Concerns about the US commercial-property market are mounting as experts warn of worse times ahead.
Mohamed El-Erian has warned of looming "massive" debt refinancings, while others see the risk of an economic "doom loop."
Here is a selection of the latest expert warnings about the US commercial real-estate market.
Concerns about the US commercial real-estate (CRE) industry are mounting as office vacancy rates hit all-time highs, consumer savings dwindle, and interest rates march higher.
Some market experts have warned of a looming economic "doom loop" due to America's collapsing office market, while others have warned of losses for banks thanks to their CRE exposure.
Since the start of this year, the commercial property market has been grappling with multiple challenges including a steep surge in high interest rates, work-from-home trends, and a credit squeeze that followed the banking turmoil of the first half.
Here's a selection of the latest expert warnings about CRE and its implications on consumers, businesses, and the broader economy.
'Massive' refinancing needs
Top economist Mohamed El-Erian has warned the sector faces further pain, with the industry facing "massive" debt refinancings at a time when interest rates are at their highest level since 2001.
"If you look at high yield, if you look at commercial real estate, there's massive refinancing needs next year.
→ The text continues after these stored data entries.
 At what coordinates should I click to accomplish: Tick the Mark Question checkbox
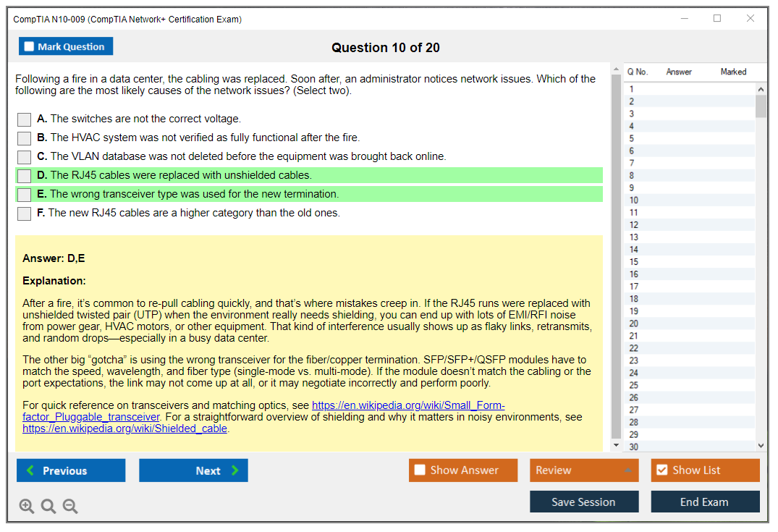click(30, 46)
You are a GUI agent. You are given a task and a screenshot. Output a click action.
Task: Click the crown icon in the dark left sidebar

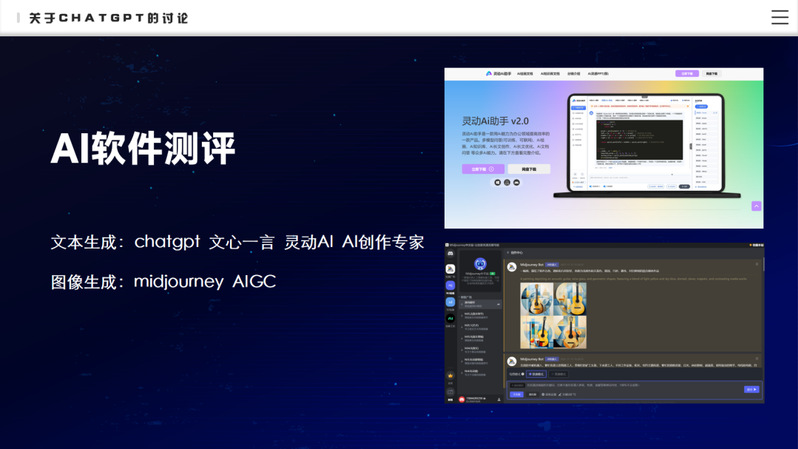450,376
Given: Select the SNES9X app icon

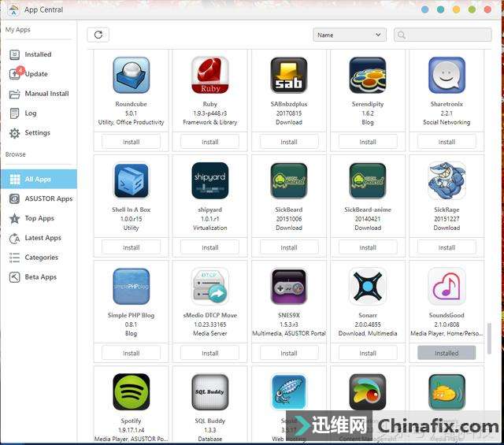Looking at the screenshot, I should tap(288, 287).
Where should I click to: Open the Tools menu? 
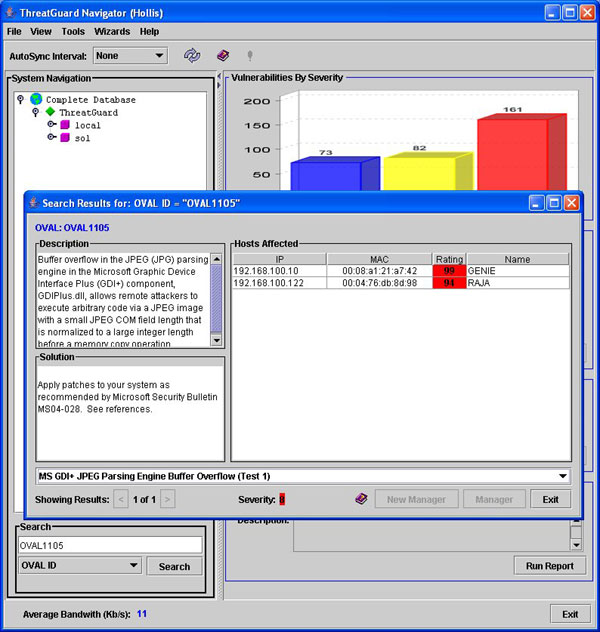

Massive," the chief economic adviser at Allianz said during a recent Bloomberg interview.
"So that's the point of pain which starts to happen," he added.
"There are things that have to be refinanced in this economy that cannot be refinanced in an orderly fashion at these rates," El-Erian continued.
A $250 billion loss
In a grave warning, hedge fund founder Kyle Bass estimated that US banks could lose up to $250 billion on their exposure to commercial offices, which makes up about 10% of their combined $2 trillion in equity.
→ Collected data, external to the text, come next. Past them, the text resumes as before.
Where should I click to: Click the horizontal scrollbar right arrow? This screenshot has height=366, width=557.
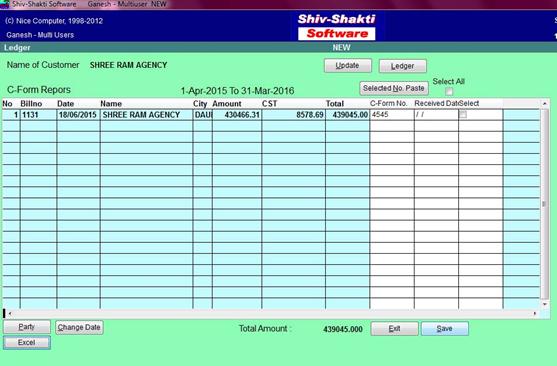point(535,313)
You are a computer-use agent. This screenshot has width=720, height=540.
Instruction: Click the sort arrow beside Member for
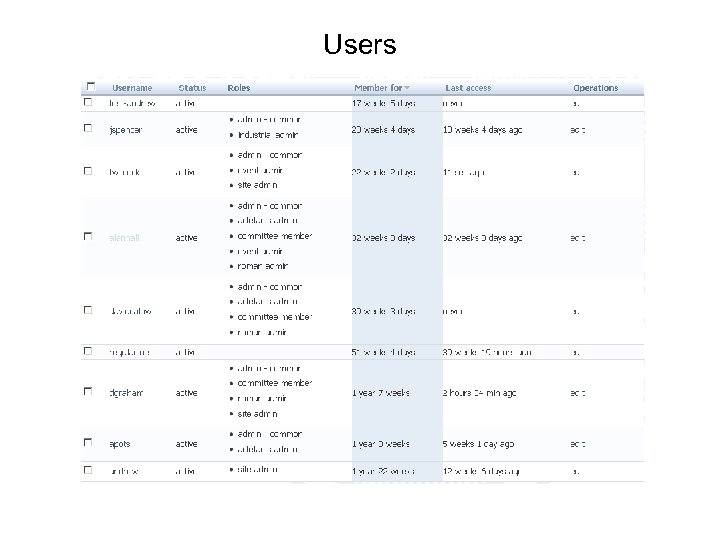pos(407,87)
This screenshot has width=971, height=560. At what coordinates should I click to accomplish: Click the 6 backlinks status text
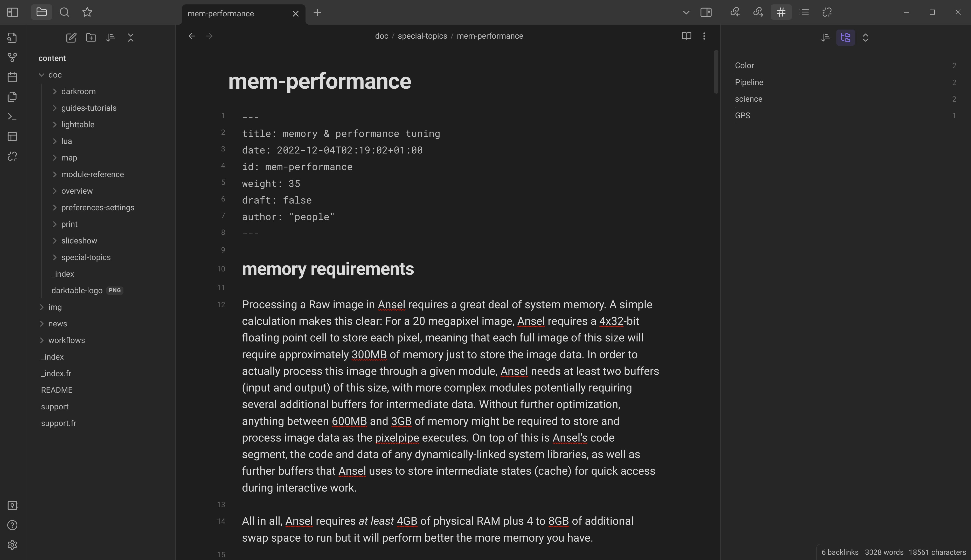coord(840,552)
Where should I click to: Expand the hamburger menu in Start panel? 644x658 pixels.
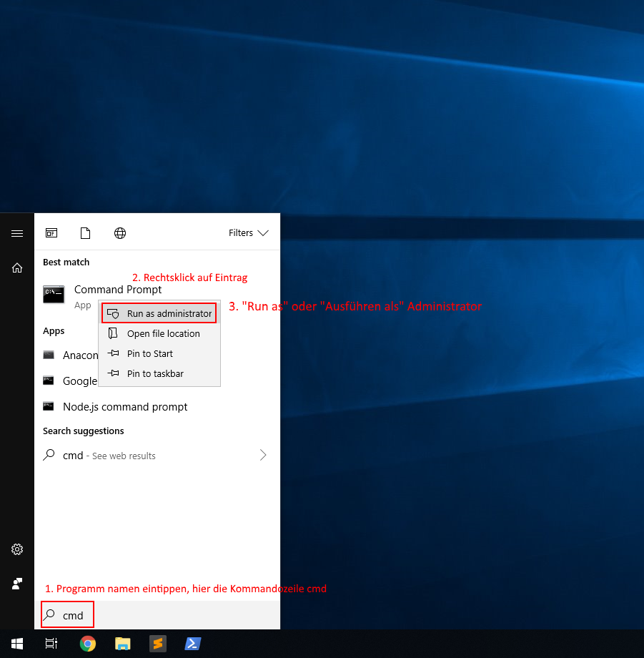click(17, 233)
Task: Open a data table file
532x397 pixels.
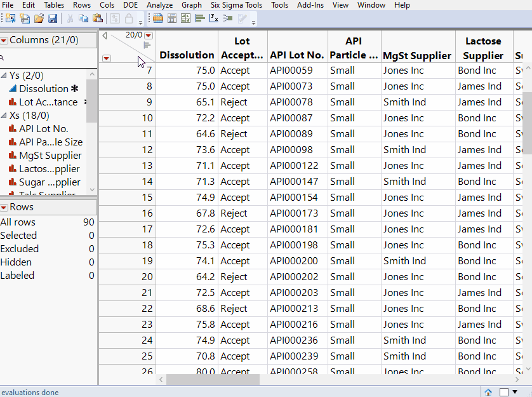Action: [x=39, y=18]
"It's obvious that office is having enormous difficulties," Bass told Bloomberg.
But other areas of the commercial property industry should stay solid, including industrial real estate, multifamily housing, and data center spaces, Bass said.
"When you're looking at industrial, it's still performing incredibly well despite the rate hikes. If you look at data centers, you can't build enough data centers today. I think the AI revolution is causing a giant push for new data centers. When you look at multifamily, multifamily is doing really well," he added.
Economic 'doom loop'
On a broader scale, CRE troubles not only pose microeconomic threats but risk damage to some of America's largest cities.
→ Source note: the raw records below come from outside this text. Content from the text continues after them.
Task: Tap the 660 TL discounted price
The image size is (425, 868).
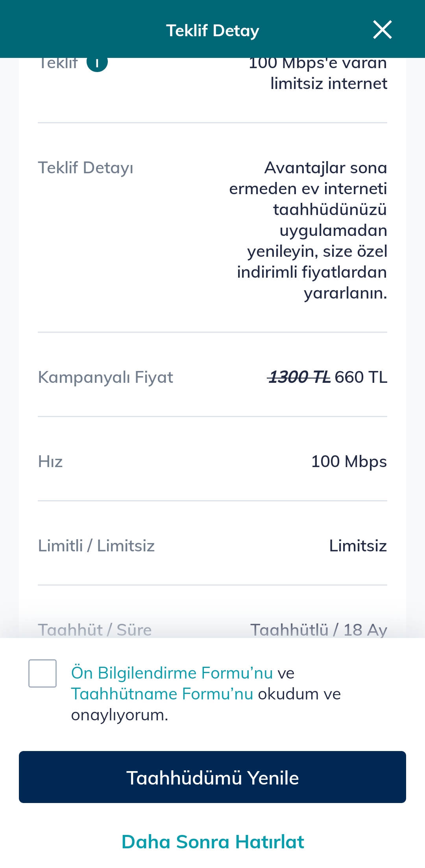Action: point(361,377)
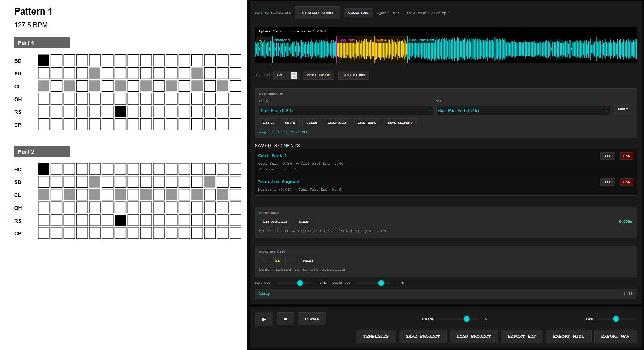Click the Song BPM input field
644x350 pixels.
pos(283,75)
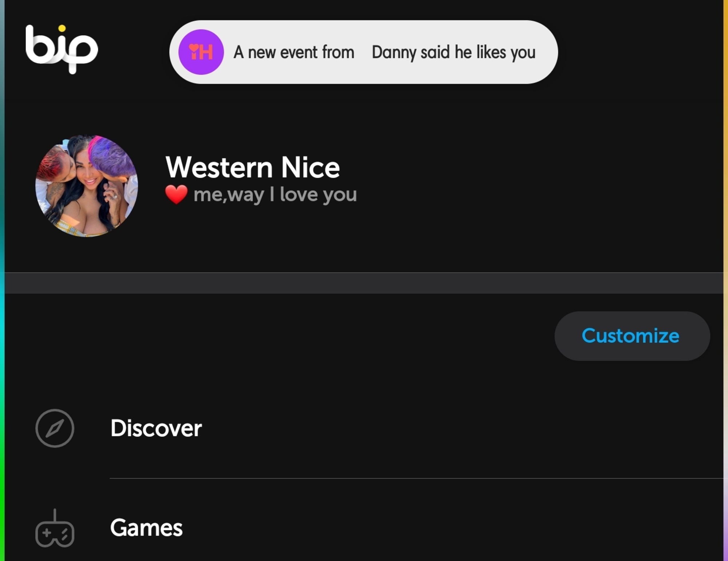Click the Western Nice profile name
728x561 pixels.
click(253, 167)
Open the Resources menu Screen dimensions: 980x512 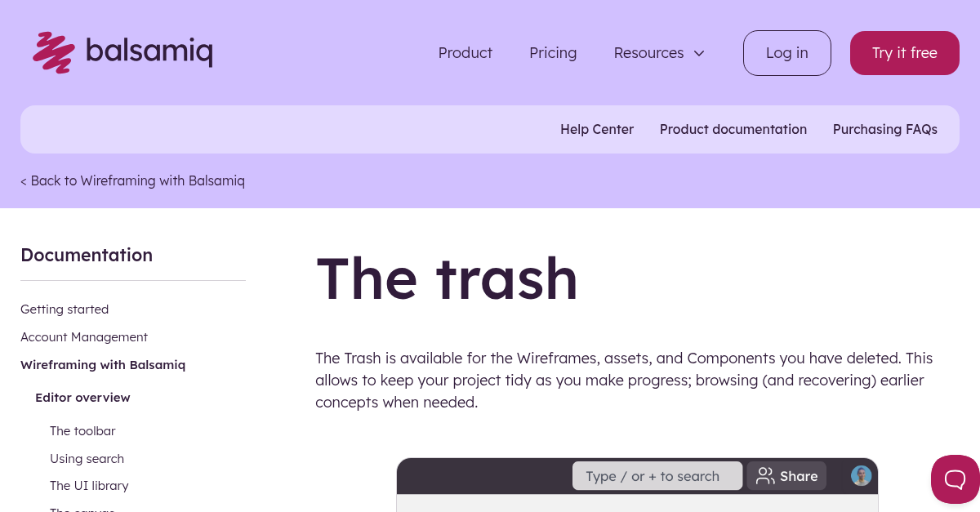coord(648,52)
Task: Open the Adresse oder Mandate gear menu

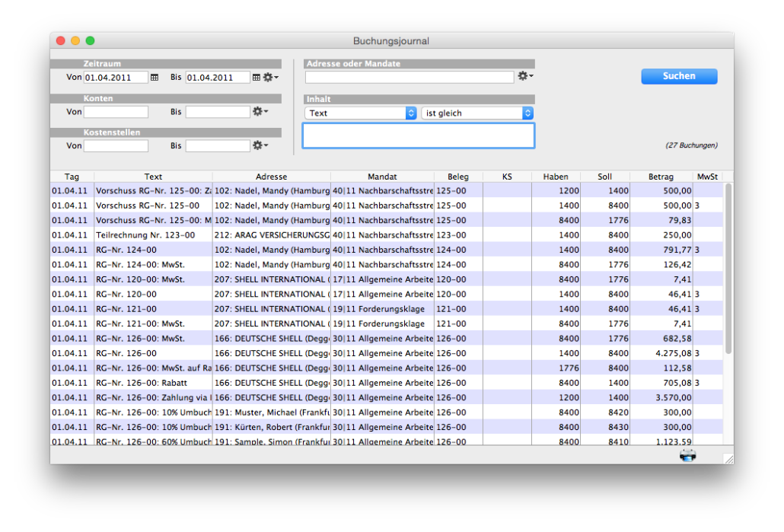Action: pos(523,76)
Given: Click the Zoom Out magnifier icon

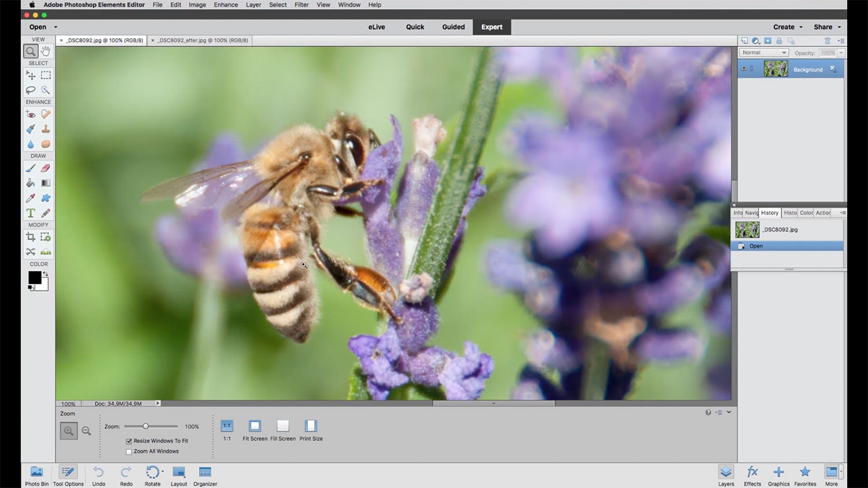Looking at the screenshot, I should click(x=86, y=431).
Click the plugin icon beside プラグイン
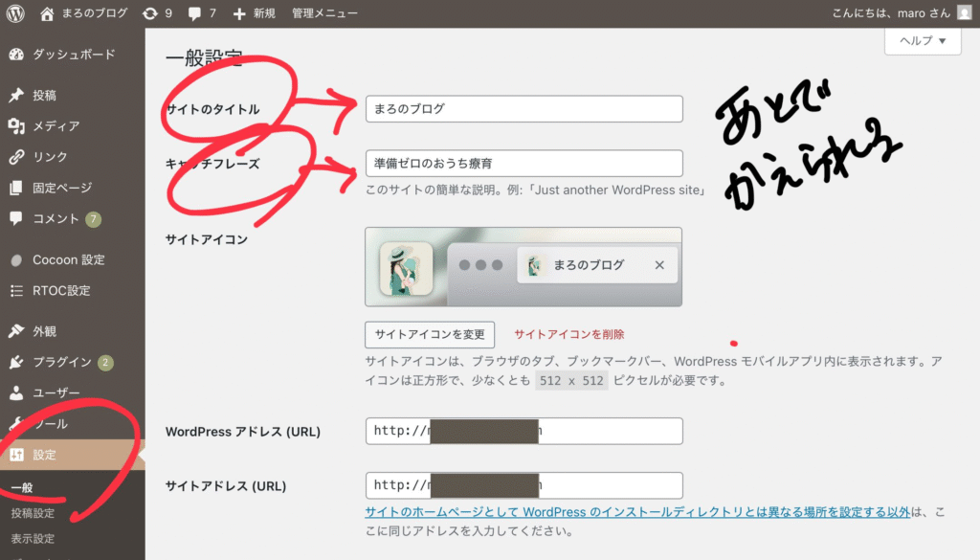The image size is (980, 560). point(16,362)
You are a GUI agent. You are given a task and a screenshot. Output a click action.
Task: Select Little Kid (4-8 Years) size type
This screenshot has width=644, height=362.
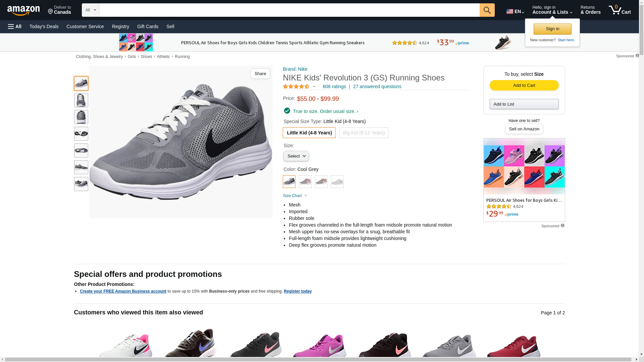point(309,133)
Stijn Van Nieuwerburgh, a real estate and finance professor at the Columbia School of Business, has warned cities could be teetering on the edge of an economic "doom loop" thanks to a crashing office property market.
"The problem that smaller cities have is that, often, there's not a whole lot of other things that cities have to offer in their downtown areas besides the commercial office district. So when that office district starts to falter, it sort of affects the entire city," he said.